New Order and Levelz: The continuing reinvention of Manchester music
The glorious past and the promising future of Manchester music were on show at two gigs that helped kick off the city's arts festival on Thursday.
New Order reinvented their back catalogue on the first night of the Manchester International Festival.
They played the first of five concerts with a 12-strong synthesiser ensemble.
Meanwhile, the thrillingly anarchic 14-strong hip-hop crew Levelz showed why they're being talked up as part of the next wave of Manchester heroes.
Together, they showed off different sides of the city's scene to open the biennial city-wide festival.
New Order took over one of the old Granada TV studios and pushed their status as synth-pop idols to the extreme by recruiting a dozen synthesiser players from the Royal Northern College of Music.
Those synth players were installed behind the regular band members in booths in a double-decker structure created by artist Liam Gillick.
Each booth was fronted by Venetian blind-style slats that opened and closed in formation as visuals were projected onto them.
The gig was largely a hit-free zone, with the group preferring to delve into rarities from their 40 years as Joy Division and then New Order rather than play their best-known tracks Regret, True Faith and Blue Monday.
They did revisit singles like Shellshock, Subculture and Bizarre Love Triangle. But otherwise they mostly picked album tracks, many of which they haven't performed live for years.
Not 'that kind of gig'
They included a couple of Joy Division songs - Disorder, the opening track from their 1979 debut album Unknown Pleasures, and Decades, the final track from their second album Closer.
Their back catalogue is deep enough, and fan loyalty is strong enough, for the crowd to be more than willing to go on this trip through their history.
However, singer Bernard Sumner did have to tell one fan it wasn't "that kind of gig" in response to an early shouted request.
Across town, Levelz were representing a different side of the city's scene to a smaller but no less ecstatic crowd at Gorilla.
They combine English grime-pop with the bounce and groove of West Coast hip-hop, heightened by the energy that comes from so many members spurring each other on and vying to be heard.
It all meant there was a melee of MCs jostling for space on the small square stage and taking turns or joining voices while a couple of their number supplied the booming, trembling bass from behind the decks.
That's not the end of their talents though.

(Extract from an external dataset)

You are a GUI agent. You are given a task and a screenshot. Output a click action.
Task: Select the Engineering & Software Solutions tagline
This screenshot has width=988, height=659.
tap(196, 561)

Speaking to BBC 6 Music earlier in the day, they said: "We've got all sorts in the crew. We've got producers, DJs, actors, we've got people that draw, we've got a seamstress.
"Anything we want to do we can do and no one's going to say anything."
Their energy didn't fade even after the power was cut to their equipment and the house lights were turned up when the curfew passed.
With some fans climbing on stage to make it even more chaotic, the band led the crowd in singing an a capella encore - the Home and Away theme tune.